Dona de uma dor que não cessa, Lucinha por nenhum momento esmoreceu. Seguiu à risca o pedido de Cazuza que – em seu estilo verborrágico – pediu a ela, já doente: “Não quero ver você vestida de preto, chorando pelos cantos, enchendo o saco dos outros. O que é isso? Você nunca foi assim...” Ainda com todos os obstáculos que enfrentou – a morte do filho, a perda de crianças para o HIV, câncer de mama, a colocação de nove stents e um marca-passo no coração – mostra-se vaidosa, forte, muito mais experiente e com respostas ácidas, o que delata a quem o filho puxou. Confira a seguir a entrevista com esta mulher de coração valente.

DIA-A-DIA – O que significa a Sociedade Viva Cazuza na sua vida?

LUCINHA ARAÚJO – Ela representa 50% da minha vida, das minhas aspirações, dos meus orgulhos. A outra metade é o meu casamento de 55 anos. As lembranças do meu filho ninguém vai tirar da minha cabeça, penso nele todos os dias, e tudo está interligado. Venho aqui diariamente para me reabastecer, pensar na vida, ajudar a quem precisa e para ser ajudada.


DIA-A-DIA – Quantas crianças você auxilia?

LUCINHA – Temos 25, mas esse número varia. Passamos sete anos sem receber ninguém e, de repente, de um ano para cá, foram oito bebês. Foi bom porque é uma renovação, os mais velhos estão encantados com as crianças. 


DIA-A-DIA – Há dois anos você pensou em fechar a sociedade porque não conseguia financiar os custos. Como está a situação financeira?

LUCINHA – Não mudou muito. Primeiro porque quando abrimos a casa os direitos autorais do Cazuza custeavam 50% das despesas, hoje não cobrem nem 10%. E esses últimos governos também suspenderam as emendas parlamentares que eu recebia. Busquei fazer leilões beneficentes, eventos, rifas, mas não é assim que algo sério sobrevive. O (governador) Sérgio Cabral me deu uma ajuda há dois anos e (o prefeito) Eduardo Paes me prometeu uma colaboração em julho (o convênio foi assinado).


DIA-A-DIA – Você em algum momento se viu fazendo algo por essas crianças que não teve tempo hábil para fazer pelo seu filho?

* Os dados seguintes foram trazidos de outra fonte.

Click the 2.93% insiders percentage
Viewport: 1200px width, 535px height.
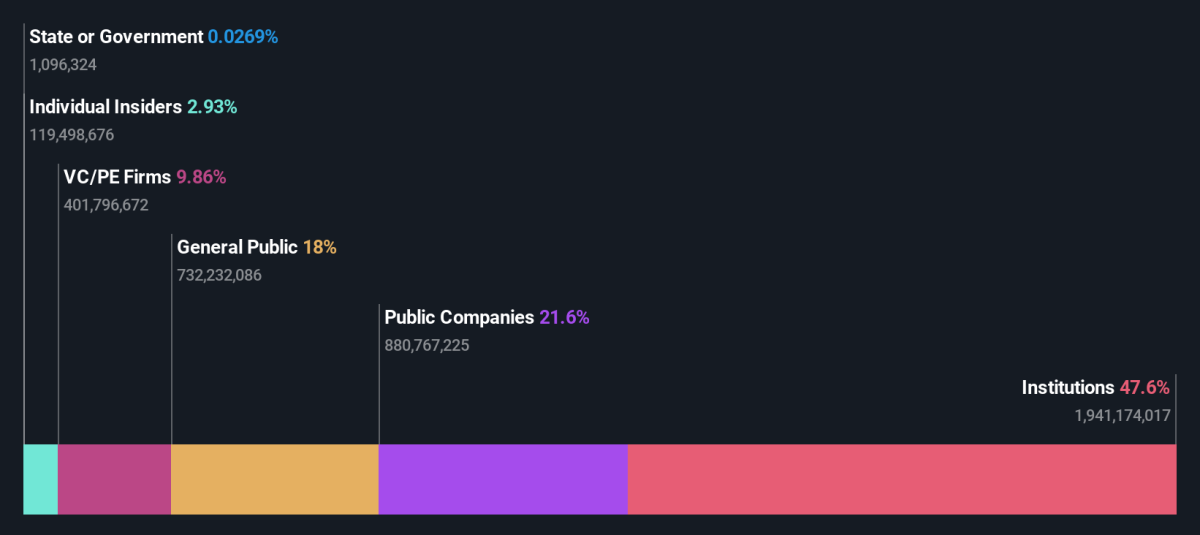click(212, 107)
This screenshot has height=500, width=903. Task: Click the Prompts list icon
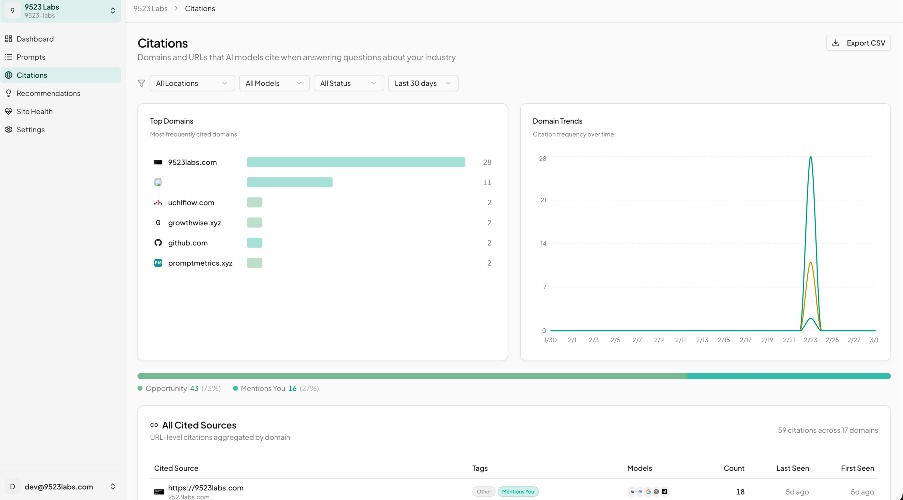9,57
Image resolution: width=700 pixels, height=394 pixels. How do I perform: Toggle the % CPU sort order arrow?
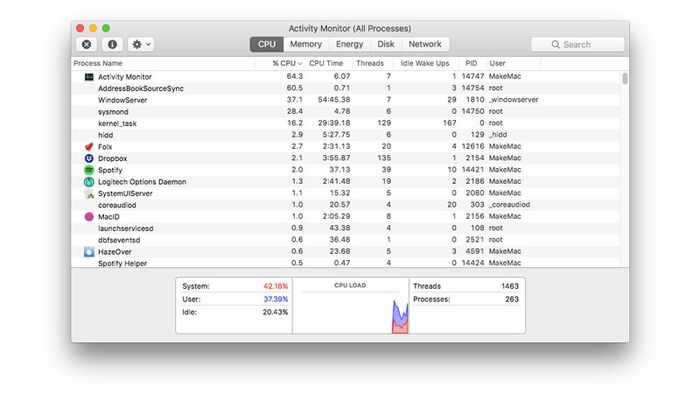(x=300, y=64)
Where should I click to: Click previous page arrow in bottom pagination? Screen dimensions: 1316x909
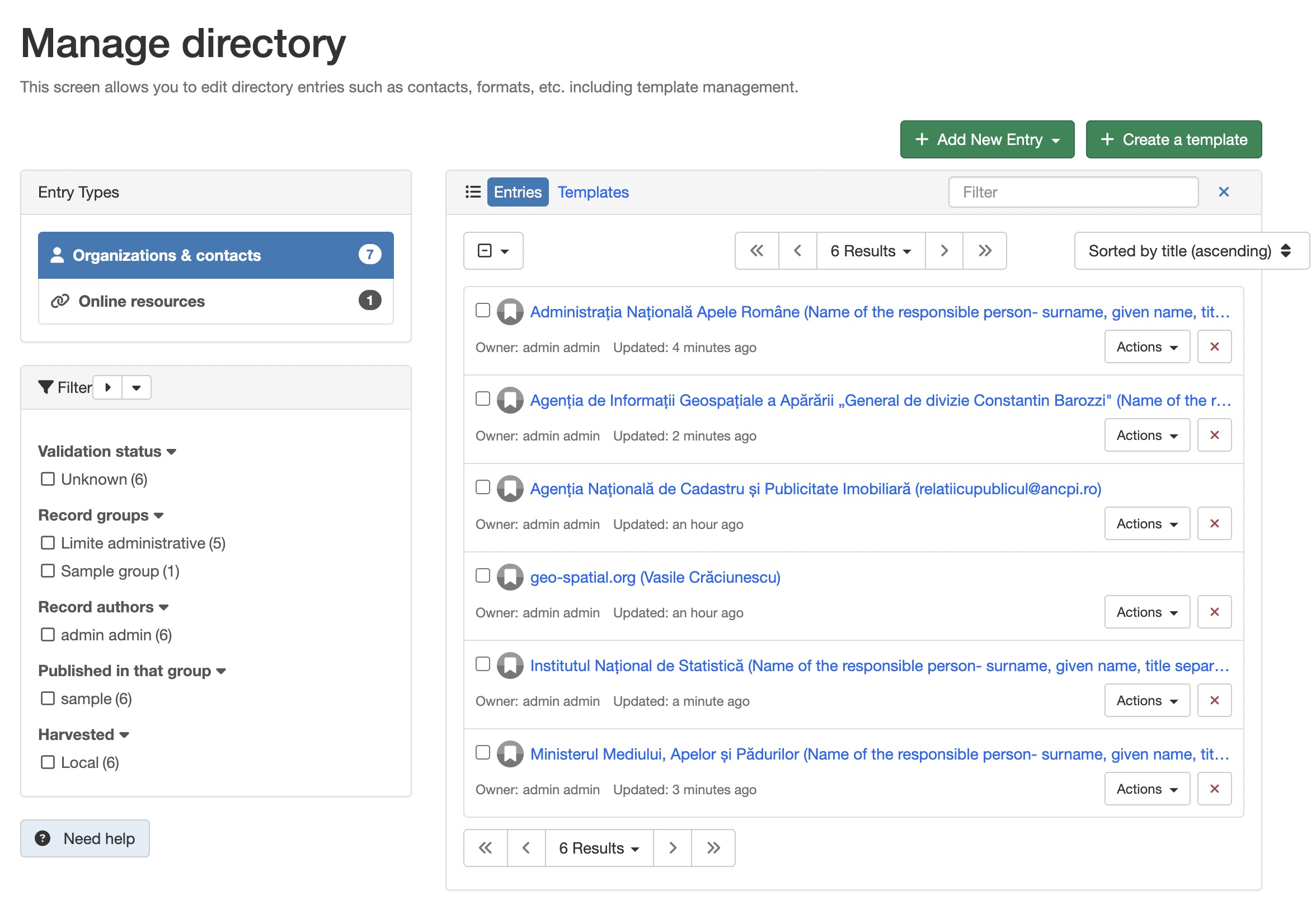[526, 847]
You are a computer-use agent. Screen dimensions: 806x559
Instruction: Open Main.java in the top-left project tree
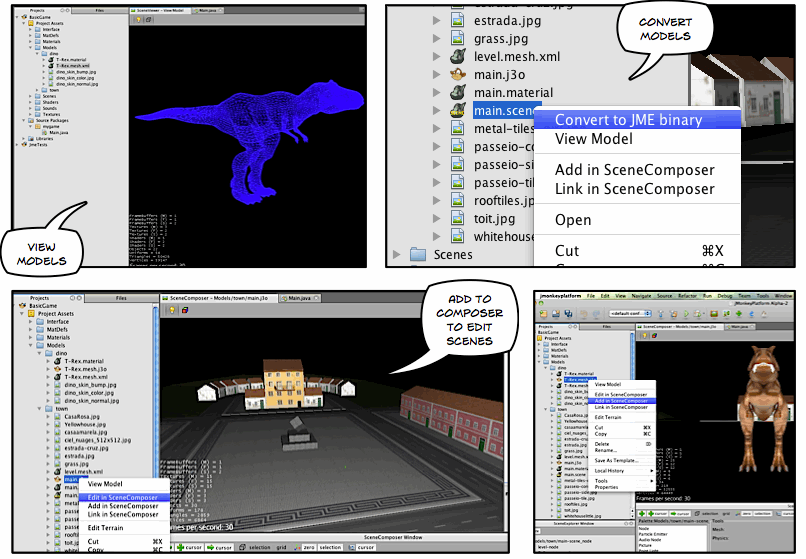pyautogui.click(x=58, y=131)
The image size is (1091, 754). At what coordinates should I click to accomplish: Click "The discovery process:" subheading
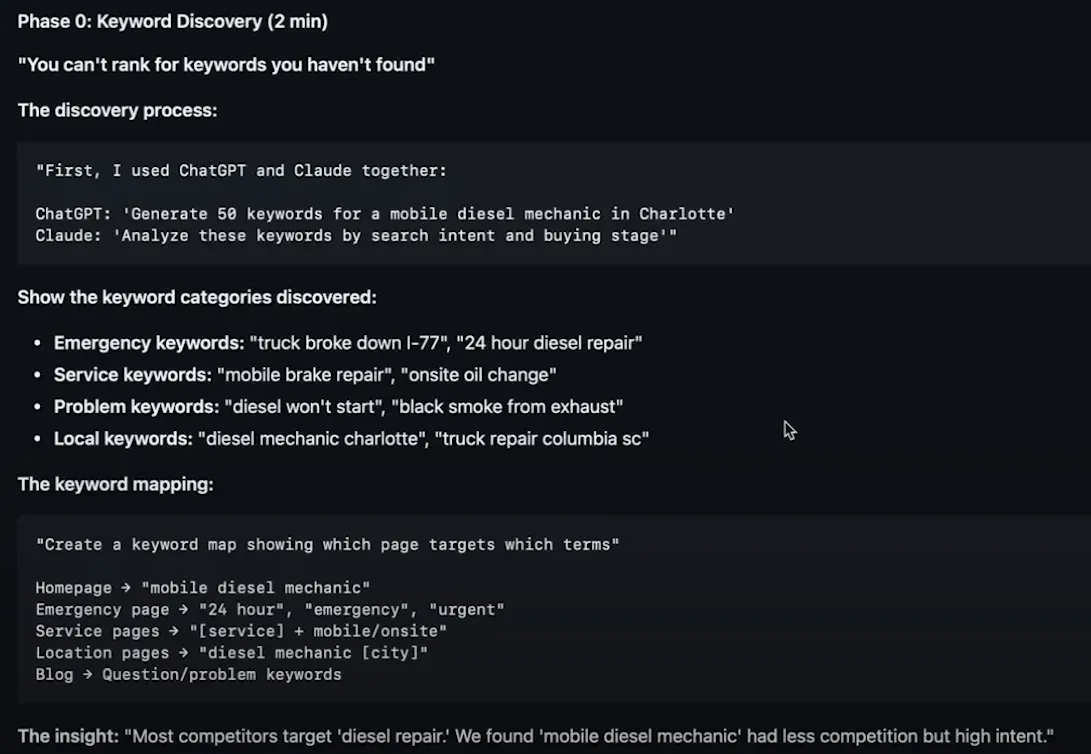click(x=117, y=110)
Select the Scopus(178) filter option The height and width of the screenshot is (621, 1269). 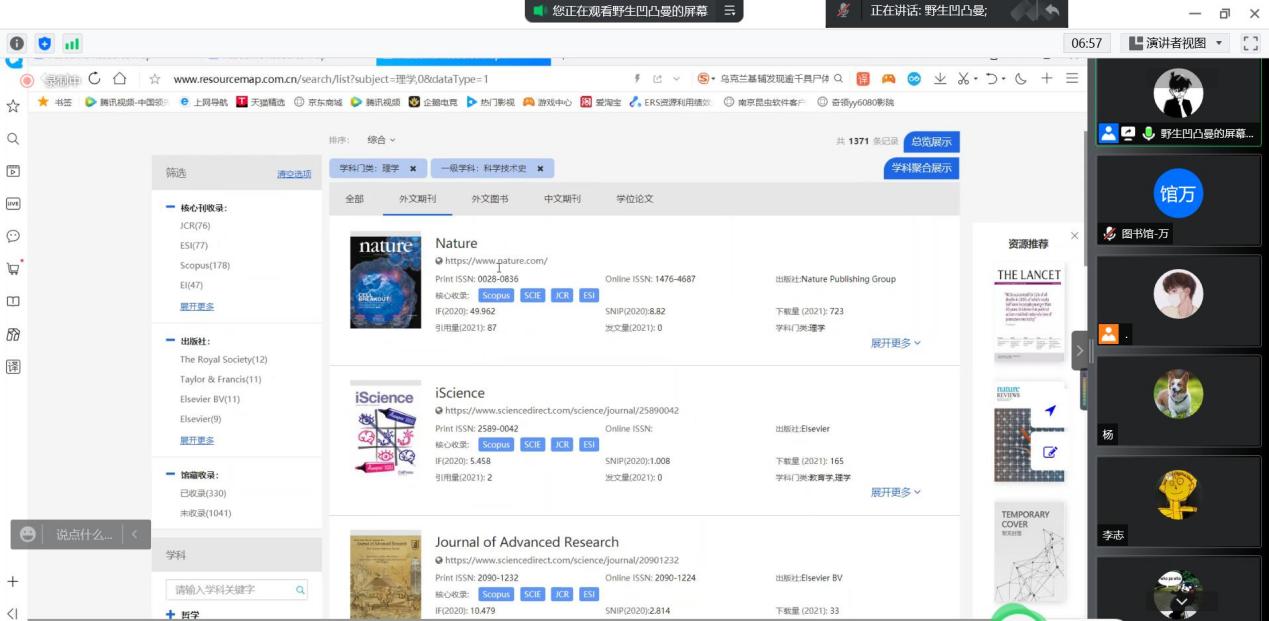[x=205, y=266]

LUCINHA – Não, porque é diferente. Meu filho era único, criado dentro da minha casa. Eles vivem em outro lar que não é o que eu vivo. Apesar de adorar as crianças, é diferente. Depois, fui mãe de primeira viagem e continuei, porque só tive um filho. Não sei se acertei, mas fui bem intencionada. Tenho a consciência tranquila de que fiz tudo o que podia.


DIA-A-DIA – Você acha que em algum momento errou na educação de Cazuza? Mimou demais, passou a mão na cabeça dele quando não devia...

LUCINHA – Isso (mimar) tenho certeza e faria de novo. Toda mãe é assim, não é? Sempre fui muito exigente com ele, mas, ao mesmo tempo, passava a mão na cabeça. Não me arrependo, faria tudo igual. Acho até que mimei pouco, deveria ter mimado mais se eu soubesse que ele duraria tão pouco. Porque filho não vem com bula, e no primeiro não existe uma fórmula certa. Você não diz: ‘ah, pega essa criança, faça isso, aquilo...’ Nunca mais tive outro, então, aquele foi o meu estudo.


DIA-A-DIA – Você acha que as mães que passam HIV para os filhos têm consciência do que é esta doença?

LUCINHA – Tenho quase certeza de que não têm. Trabalho com população de rua, paciente psiquiátrico e viciados em drogas. É pedir muito querer que eles tenham consciência de algo. Não têm arroz com feijão. Vão saber o que é camisinha? É difícil.


DIA-A-DIA – E quando soube que o Cazuza contraiu o HIV, você tinha dimensão do que era?


LUCINHA – Não tinha. Era uma doença nova, tinha acabado de surgir. Achava que era perigosa, mas todo ano esperava que aparecesse a cura. Foi até bom porque, se desde o primeiro dia eu tivesse achado que era mortal, teria sofrido o dobro e ele também. Nós fomos alimentados naqueles cinco anos pelo desejo da cura.